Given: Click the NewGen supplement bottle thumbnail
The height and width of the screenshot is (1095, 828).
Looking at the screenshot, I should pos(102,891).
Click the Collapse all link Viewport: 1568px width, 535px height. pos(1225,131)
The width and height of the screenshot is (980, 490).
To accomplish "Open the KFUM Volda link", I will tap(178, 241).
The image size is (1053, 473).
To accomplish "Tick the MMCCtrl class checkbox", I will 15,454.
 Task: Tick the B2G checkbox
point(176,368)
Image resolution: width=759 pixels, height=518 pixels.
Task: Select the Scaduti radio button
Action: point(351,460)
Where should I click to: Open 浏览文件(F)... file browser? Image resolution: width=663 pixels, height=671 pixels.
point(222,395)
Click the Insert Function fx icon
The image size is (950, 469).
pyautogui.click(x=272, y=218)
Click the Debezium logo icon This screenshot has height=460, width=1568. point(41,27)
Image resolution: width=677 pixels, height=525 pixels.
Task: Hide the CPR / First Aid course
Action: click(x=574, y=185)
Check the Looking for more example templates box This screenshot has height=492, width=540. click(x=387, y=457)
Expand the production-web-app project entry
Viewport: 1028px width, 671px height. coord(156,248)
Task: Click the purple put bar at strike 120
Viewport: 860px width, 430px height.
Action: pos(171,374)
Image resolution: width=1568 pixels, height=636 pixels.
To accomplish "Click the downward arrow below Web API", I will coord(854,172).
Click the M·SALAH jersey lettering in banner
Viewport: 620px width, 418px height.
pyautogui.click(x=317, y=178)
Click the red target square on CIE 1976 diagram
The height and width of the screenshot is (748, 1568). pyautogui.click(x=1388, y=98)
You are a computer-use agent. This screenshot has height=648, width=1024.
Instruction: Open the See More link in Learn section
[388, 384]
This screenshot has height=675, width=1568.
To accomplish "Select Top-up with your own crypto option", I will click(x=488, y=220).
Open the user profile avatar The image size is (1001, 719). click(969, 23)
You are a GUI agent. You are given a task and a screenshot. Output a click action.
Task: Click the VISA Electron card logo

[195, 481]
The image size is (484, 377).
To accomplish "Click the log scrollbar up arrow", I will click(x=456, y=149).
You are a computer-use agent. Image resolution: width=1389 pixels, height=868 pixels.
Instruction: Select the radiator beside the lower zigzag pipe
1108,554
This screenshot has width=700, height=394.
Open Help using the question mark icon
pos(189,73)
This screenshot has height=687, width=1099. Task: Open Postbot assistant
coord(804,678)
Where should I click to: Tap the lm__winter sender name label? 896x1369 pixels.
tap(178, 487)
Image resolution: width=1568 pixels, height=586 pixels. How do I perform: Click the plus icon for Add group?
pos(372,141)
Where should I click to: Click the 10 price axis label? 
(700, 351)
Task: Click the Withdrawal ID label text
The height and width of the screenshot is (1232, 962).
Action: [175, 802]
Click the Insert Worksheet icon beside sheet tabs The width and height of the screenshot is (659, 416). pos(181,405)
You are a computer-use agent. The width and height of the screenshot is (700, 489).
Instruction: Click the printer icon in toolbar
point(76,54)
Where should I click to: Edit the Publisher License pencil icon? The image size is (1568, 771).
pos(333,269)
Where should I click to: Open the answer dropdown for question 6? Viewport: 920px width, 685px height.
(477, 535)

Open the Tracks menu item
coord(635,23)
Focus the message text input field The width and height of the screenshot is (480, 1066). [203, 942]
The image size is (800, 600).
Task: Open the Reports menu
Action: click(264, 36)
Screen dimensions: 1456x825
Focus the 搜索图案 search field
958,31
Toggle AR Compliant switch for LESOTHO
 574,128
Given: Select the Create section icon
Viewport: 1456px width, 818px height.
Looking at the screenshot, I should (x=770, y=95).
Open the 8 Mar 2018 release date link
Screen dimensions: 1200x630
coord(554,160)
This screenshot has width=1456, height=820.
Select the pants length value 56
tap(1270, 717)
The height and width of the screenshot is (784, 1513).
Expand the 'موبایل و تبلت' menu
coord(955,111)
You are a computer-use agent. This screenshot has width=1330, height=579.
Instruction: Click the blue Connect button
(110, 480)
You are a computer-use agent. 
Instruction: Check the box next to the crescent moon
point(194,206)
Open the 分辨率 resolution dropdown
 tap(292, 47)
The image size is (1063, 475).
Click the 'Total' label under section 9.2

# # # # # # #

## About this exercise
Reproduce the material above exactly, beginning at its first line and ending with the line that holds "The width and height of the screenshot is (980, 490).". Include nothing else.

## Answer to the problem
Given: Click the NewGen supplement bottle thumbnail
The height and width of the screenshot is (1095, 828).
Looking at the screenshot, I should pos(102,891).
Click the Collapse all link Viewport: 1568px width, 535px height. pos(1225,131)
The width and height of the screenshot is (980, 490).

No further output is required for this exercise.